Selain memberikan motivasi kepada para santri, Dimyati turut memaparkan pandangannya mengenai empat tipe manusia dalam menghadapi masalah. Ia menyebut ada kelompok yang hanya memperbesar persoalan, kelompok yang sekadar mengeluhkan keadaan, kelompok yang berupaya mencari solusi, hingga kelompok yang mampu menerima setiap ujian dengan rasa syukur.
Menurut Dimyati, karakter terakhir menjadi modal penting dalam menghadapi berbagai perubahan dan ketidakpastian yang terjadi di masyarakat saat ini.
Tak hanya itu, ia juga memperkenalkan makna singkatan “SANTRI” yang menurutnya mencerminkan nilai-nilai yang harus dimiliki para lulusan pesantren. Mulai dari ilmu pengetahuan, akhlak, kecintaan terhadap negara, ketaatan, sikap ramah, hingga iman dan takwa.
Sementara itu, Pimpinan Ponpes Al Khanza, KH Ade Bujairimi, mengatakan lembaga yang dipimpinnya berupaya menggabungkan sistem pendidikan modern dengan tradisi pendidikan salafiyah yang selama ini menjadi ciri khas pesantren.
Menurutnya, perpaduan kedua sistem tersebut diharapkan mampu melahirkan lulusan yang tidak hanya menguasai ilmu agama, tetapi juga memiliki kemampuan untuk beradaptasi dengan perkembangan zaman.

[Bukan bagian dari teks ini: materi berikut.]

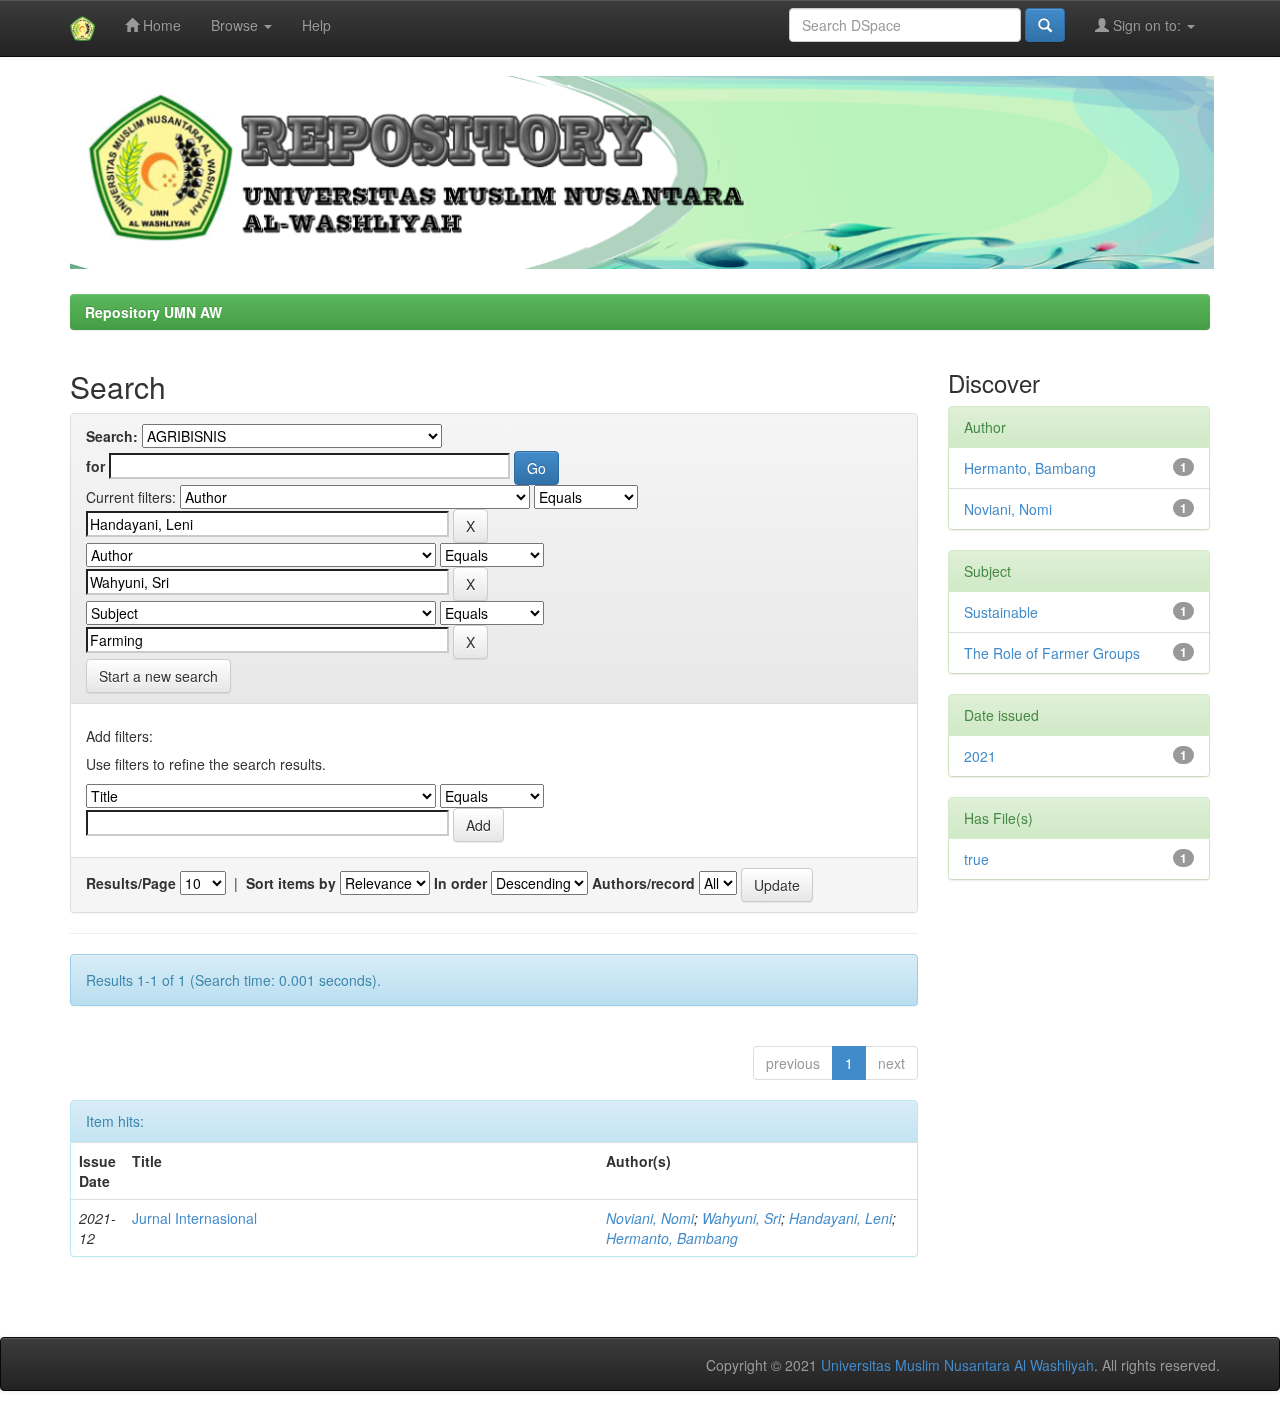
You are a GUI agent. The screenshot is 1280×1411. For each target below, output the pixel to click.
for (95, 466)
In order (460, 883)
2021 (980, 756)
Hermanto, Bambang (672, 1238)
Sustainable (1001, 612)
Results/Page (131, 883)
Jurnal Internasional (194, 1218)
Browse (236, 25)
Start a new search (158, 676)
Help (316, 25)
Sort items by (291, 883)
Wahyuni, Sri (741, 1218)
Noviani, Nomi (650, 1218)
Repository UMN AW (153, 312)
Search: (112, 436)
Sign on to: (1147, 25)
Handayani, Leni (840, 1218)
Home (160, 25)
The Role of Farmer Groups (1052, 653)
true (976, 859)
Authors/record (643, 883)
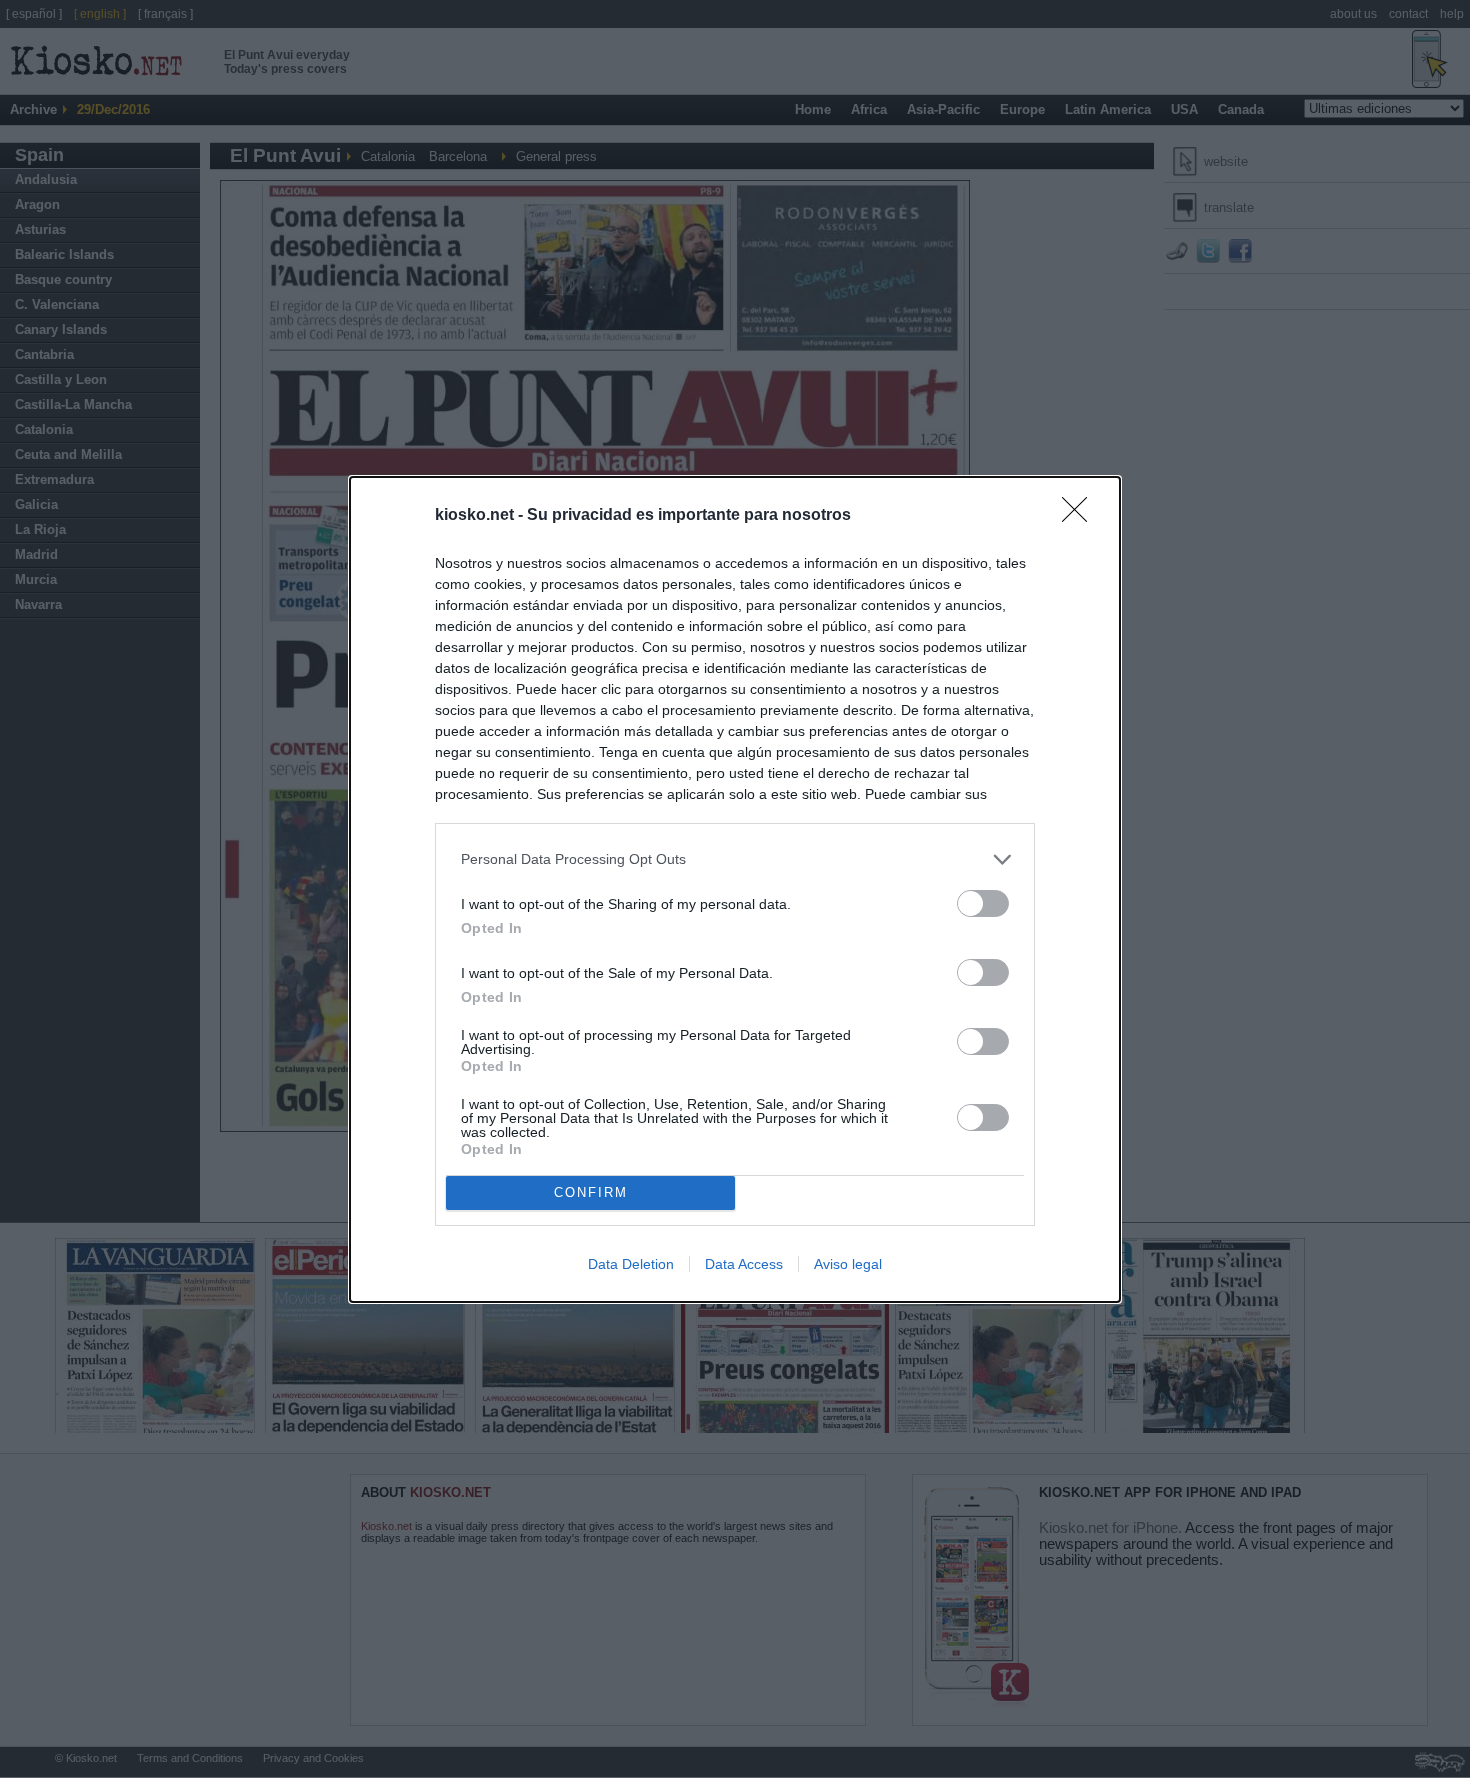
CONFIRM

Wisuda angkatan pertama ini menjadi tonggak awal perjalanan Ponpes Al Khanza dalam mencetak lulusan pesantren. Namun tantangan berikutnya justru berada di luar lingkungan pendidikan, yakni bagaimana para santri mampu mempertahankan nilai-nilai yang diperoleh selama belajar ketika berhadapan dengan realitas sosial yang semakin dinamis.